**Your task:**
Can you output the records below exactly as they are written?

**Records:**
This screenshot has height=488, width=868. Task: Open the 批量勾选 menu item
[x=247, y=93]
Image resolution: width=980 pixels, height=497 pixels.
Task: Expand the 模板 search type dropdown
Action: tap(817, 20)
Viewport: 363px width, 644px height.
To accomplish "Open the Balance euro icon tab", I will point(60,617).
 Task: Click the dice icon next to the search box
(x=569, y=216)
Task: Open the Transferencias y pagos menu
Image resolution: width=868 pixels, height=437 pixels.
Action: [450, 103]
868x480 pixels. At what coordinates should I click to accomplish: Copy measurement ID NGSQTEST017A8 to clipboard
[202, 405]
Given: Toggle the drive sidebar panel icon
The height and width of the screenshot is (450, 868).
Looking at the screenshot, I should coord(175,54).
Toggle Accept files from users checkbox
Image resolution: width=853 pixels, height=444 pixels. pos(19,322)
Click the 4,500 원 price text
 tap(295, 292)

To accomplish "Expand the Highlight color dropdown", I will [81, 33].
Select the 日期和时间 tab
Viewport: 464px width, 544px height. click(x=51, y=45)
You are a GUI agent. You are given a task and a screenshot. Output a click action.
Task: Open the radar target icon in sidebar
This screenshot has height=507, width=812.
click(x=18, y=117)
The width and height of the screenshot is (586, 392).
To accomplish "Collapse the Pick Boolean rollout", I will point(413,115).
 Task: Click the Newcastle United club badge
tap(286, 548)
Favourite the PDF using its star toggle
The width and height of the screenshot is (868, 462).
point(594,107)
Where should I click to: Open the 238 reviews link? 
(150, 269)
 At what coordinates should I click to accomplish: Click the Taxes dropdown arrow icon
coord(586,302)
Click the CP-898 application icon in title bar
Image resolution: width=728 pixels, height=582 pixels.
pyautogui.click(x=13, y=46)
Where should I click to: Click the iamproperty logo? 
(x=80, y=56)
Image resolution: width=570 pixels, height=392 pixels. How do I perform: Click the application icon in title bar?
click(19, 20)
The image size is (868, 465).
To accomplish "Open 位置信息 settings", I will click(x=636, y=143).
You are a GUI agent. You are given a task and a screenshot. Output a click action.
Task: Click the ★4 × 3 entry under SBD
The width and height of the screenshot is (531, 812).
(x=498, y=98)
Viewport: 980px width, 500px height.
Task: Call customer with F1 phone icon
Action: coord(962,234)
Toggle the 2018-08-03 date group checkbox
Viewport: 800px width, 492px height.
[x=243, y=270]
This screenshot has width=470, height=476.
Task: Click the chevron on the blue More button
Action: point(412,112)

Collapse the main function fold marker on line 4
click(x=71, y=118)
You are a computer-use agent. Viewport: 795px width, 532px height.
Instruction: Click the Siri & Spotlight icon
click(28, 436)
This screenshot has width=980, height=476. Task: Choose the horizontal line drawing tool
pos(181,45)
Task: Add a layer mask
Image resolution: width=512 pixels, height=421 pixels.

**Answer to this exercise:**
This screenshot has height=488, width=868. Task: Open the 批量勾选 menu item
[x=247, y=93]
Image resolution: width=980 pixels, height=497 pixels.
Task: Expand the 模板 search type dropdown
Action: tap(817, 20)
Viewport: 363px width, 644px height.
To accomplish "Open the Balance euro icon tab", I will point(60,617).
 Task: Click the dice icon next to the search box
(x=569, y=216)
Task: Open the Transferencias y pagos menu
Image resolution: width=868 pixels, height=437 pixels.
Action: [450, 103]
868x480 pixels. At what coordinates should I click to accomplish: Copy measurement ID NGSQTEST017A8 to clipboard
[202, 405]
Given: Toggle the drive sidebar panel icon
The height and width of the screenshot is (450, 868).
Looking at the screenshot, I should coord(175,54).
Toggle Accept files from users checkbox
Image resolution: width=853 pixels, height=444 pixels. pos(19,322)
Click the 4,500 원 price text
 tap(295, 292)

To accomplish "Expand the Highlight color dropdown", I will [81, 33].
Select the 日期和时间 tab
Viewport: 464px width, 544px height. click(x=51, y=45)
You are a GUI agent. You are given a task and a screenshot. Output a click action.
Task: Open the radar target icon in sidebar
This screenshot has height=507, width=812.
click(x=18, y=117)
The width and height of the screenshot is (586, 392).
To accomplish "Collapse the Pick Boolean rollout", I will point(413,115).
 Task: Click the Newcastle United club badge
tap(286, 548)
Favourite the PDF using its star toggle
The width and height of the screenshot is (868, 462).
point(594,107)
Where should I click to: Open the 238 reviews link? 
(150, 269)
 At what coordinates should I click to accomplish: Click the Taxes dropdown arrow icon
coord(586,302)
Click the CP-898 application icon in title bar
Image resolution: width=728 pixels, height=582 pixels.
pyautogui.click(x=13, y=46)
Where should I click to: Click the iamproperty logo? 
(x=80, y=56)
Image resolution: width=570 pixels, height=392 pixels. How do I perform: Click the application icon in title bar?
click(19, 20)
The image size is (868, 465).
To accomplish "Open 位置信息 settings", I will click(x=636, y=143).
You are a GUI agent. You are given a task and a screenshot. Output a click action.
Task: Click the ★4 × 3 entry under SBD
The width and height of the screenshot is (531, 812).
(x=498, y=98)
Viewport: 980px width, 500px height.
Task: Call customer with F1 phone icon
Action: coord(962,234)
Toggle the 2018-08-03 date group checkbox
Viewport: 800px width, 492px height.
[x=243, y=270]
This screenshot has width=470, height=476.
Task: Click the chevron on the blue More button
Action: point(412,112)

Collapse the main function fold marker on line 4
click(x=71, y=118)
You are a computer-use agent. Viewport: 795px width, 532px height.
Instruction: Click the Siri & Spotlight icon
click(28, 436)
This screenshot has width=980, height=476. Task: Choose the horizontal line drawing tool
pos(181,45)
Task: Add a layer mask
Image resolution: width=512 pixels, height=421 pixels.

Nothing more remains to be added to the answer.